Long Short-Term Memory and Random Forest Framework for Industrial Emission Control
摘要
Industrial pollutants are a major contributor to urban air pollution, negatively impacting environmental sustainability and public health. To address this challenge, we propose a novel LSTM-Random Forest-Based Industrial Emission Control System that integrates the sequential modeling capabilities of LSTM networks with the robust interaction analysis of Random Forest algorithms. The system collects real-time data on key pollutants such as \(PM_{2.5}\) , \(NO_{2}\) , and CO, along with climatic variables including weather conditions, temperature, wind speed, humidity, and pressure, via IoT sensors positioned near industrial sources. The LSTM model forecasts emission patterns over both short and long-term horizons by capturing temporal dependencies in the data, while the Random Forest algorithm enhances prediction accuracy by incorporating contextual factors like industrial activity levels and weather conditions.
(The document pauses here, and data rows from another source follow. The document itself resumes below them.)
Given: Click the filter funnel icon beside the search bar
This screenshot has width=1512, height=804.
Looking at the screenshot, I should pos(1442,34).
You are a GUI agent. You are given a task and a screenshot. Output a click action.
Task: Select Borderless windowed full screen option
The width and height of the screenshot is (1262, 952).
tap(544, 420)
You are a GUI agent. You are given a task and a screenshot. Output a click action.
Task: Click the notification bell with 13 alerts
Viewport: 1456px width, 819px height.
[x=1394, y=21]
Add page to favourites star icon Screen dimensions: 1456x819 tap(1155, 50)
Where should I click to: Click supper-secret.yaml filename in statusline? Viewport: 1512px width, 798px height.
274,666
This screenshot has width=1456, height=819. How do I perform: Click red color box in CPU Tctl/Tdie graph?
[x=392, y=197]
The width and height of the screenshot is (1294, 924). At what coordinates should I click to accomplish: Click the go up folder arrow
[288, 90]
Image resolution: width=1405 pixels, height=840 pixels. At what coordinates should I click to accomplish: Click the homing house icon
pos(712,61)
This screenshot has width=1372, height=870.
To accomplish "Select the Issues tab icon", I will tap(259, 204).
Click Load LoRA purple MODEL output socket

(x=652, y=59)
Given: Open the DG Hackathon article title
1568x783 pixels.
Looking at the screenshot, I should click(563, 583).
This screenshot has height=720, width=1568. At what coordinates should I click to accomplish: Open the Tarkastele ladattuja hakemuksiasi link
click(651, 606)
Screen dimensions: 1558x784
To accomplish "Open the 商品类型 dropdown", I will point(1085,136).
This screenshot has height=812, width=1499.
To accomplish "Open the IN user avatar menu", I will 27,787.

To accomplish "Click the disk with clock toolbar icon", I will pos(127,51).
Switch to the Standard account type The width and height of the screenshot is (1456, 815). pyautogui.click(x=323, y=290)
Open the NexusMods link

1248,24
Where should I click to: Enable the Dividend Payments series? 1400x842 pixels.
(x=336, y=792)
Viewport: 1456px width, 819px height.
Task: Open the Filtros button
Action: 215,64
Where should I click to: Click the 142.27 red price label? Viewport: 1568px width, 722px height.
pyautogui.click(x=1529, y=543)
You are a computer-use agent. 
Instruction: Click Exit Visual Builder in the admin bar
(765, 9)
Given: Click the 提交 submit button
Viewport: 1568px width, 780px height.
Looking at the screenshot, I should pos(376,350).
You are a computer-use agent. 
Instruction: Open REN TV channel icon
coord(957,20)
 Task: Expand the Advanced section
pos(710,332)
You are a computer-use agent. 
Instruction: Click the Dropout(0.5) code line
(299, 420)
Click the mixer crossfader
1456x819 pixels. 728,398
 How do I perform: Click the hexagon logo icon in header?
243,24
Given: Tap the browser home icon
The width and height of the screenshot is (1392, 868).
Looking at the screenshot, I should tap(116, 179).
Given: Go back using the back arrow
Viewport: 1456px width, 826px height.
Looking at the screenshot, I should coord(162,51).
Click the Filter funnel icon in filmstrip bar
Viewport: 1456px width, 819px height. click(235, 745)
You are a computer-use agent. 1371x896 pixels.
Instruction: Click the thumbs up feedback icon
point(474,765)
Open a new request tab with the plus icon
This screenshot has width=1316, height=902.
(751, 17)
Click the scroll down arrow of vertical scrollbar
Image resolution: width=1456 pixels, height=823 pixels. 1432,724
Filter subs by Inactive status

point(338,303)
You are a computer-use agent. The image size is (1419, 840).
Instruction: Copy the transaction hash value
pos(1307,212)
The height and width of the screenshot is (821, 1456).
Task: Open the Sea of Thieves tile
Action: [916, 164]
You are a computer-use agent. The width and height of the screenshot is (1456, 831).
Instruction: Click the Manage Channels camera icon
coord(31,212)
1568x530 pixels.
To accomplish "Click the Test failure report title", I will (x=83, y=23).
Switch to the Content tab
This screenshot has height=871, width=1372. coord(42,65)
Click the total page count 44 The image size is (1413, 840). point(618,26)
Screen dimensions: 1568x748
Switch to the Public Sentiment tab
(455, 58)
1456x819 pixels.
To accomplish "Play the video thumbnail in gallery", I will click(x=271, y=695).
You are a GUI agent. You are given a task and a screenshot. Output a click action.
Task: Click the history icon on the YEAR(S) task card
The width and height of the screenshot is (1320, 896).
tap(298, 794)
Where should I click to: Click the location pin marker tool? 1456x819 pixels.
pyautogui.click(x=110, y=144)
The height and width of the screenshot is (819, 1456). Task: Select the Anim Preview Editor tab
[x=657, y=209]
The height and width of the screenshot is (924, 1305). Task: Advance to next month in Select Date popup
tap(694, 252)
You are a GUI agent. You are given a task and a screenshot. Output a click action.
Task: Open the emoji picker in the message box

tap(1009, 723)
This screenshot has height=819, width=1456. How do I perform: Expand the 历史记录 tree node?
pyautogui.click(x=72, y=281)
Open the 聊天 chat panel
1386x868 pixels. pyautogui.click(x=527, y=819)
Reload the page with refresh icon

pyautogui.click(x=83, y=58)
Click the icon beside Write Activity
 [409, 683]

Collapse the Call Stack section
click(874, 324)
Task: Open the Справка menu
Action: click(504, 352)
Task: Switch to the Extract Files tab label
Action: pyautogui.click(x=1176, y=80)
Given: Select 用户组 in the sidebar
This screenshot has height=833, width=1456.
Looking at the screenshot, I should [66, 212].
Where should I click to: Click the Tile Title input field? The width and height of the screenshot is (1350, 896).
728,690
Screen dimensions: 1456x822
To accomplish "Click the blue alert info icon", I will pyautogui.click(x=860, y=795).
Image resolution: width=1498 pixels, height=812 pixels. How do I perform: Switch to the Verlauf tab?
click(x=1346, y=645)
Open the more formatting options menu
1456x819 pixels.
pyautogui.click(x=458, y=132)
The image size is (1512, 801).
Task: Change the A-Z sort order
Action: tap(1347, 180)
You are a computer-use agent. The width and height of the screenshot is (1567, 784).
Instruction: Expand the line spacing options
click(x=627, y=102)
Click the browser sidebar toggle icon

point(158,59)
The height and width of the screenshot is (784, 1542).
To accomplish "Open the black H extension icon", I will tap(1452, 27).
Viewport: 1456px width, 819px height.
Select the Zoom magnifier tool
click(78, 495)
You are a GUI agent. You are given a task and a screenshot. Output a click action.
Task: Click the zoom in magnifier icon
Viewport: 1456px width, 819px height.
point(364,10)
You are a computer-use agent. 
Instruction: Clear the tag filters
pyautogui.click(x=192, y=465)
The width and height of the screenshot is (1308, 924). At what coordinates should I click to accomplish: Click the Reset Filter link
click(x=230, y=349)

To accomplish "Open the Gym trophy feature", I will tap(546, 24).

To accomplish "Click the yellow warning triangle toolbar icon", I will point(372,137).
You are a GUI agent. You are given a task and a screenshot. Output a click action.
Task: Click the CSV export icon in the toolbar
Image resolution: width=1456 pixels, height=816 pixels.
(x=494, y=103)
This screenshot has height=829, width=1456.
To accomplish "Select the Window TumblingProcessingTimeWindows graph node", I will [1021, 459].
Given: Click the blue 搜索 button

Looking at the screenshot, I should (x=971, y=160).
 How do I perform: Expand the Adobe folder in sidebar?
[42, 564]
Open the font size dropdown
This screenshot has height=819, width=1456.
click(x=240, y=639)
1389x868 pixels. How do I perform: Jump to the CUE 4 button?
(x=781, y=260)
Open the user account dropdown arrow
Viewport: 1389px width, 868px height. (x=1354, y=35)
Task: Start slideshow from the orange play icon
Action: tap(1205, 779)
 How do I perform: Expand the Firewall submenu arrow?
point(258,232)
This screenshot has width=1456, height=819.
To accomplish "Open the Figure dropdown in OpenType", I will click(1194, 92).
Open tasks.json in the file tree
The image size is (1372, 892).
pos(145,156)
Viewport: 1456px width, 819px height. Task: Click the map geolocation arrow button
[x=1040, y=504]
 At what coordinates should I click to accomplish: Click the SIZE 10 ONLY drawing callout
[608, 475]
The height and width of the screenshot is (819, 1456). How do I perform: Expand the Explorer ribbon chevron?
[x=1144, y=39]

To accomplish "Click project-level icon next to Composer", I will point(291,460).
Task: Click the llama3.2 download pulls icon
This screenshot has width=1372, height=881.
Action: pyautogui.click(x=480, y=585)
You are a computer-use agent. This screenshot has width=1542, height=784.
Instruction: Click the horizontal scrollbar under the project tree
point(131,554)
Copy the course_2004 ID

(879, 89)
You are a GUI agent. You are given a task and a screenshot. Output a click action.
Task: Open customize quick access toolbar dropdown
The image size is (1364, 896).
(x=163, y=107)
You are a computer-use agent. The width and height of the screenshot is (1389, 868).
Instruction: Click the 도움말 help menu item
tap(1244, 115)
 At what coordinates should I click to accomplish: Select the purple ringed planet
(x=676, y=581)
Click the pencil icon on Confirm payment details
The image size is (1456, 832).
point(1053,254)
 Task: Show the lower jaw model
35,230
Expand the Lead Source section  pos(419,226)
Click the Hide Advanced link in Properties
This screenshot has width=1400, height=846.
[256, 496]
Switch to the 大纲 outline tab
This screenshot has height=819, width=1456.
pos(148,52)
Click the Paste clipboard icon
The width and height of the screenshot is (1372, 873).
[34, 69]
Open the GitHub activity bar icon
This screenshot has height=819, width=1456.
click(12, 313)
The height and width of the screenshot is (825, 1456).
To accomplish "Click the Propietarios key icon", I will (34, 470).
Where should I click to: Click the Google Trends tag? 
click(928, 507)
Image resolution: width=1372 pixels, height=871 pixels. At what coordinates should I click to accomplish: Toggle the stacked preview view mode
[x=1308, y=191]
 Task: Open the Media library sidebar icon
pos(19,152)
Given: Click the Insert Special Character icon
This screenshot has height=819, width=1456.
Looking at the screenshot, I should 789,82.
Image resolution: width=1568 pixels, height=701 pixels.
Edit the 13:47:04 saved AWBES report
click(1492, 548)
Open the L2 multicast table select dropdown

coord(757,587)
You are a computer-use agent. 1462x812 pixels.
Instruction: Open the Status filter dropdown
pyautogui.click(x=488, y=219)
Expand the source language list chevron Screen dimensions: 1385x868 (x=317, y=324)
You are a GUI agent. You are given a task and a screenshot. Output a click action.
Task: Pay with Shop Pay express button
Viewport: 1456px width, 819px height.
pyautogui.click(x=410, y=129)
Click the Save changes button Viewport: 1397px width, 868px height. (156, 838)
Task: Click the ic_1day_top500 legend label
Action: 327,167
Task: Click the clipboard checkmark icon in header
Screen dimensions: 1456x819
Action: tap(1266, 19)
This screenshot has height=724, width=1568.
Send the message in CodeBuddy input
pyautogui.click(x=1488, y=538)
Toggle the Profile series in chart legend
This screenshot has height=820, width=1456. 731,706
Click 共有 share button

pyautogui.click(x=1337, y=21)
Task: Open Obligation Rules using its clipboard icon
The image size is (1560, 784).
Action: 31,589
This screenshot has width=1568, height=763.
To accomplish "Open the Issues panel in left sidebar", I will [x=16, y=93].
Experimental evaluations demonstrate that our hybrid approach achieves more accurate and reliable forecasts than traditional methods, enabling dynamic adjustments in industrial operations to optimize production, activate emission control systems, and ensure regulatory compliance. This integrated strategy not only offers a flexible framework for reducing industrial emissions and promoting sustainable practices but also lays the groundwork for future enhancements such as comparisons with state-of-the-art models and the adoption of edge computing for real-time decision-making.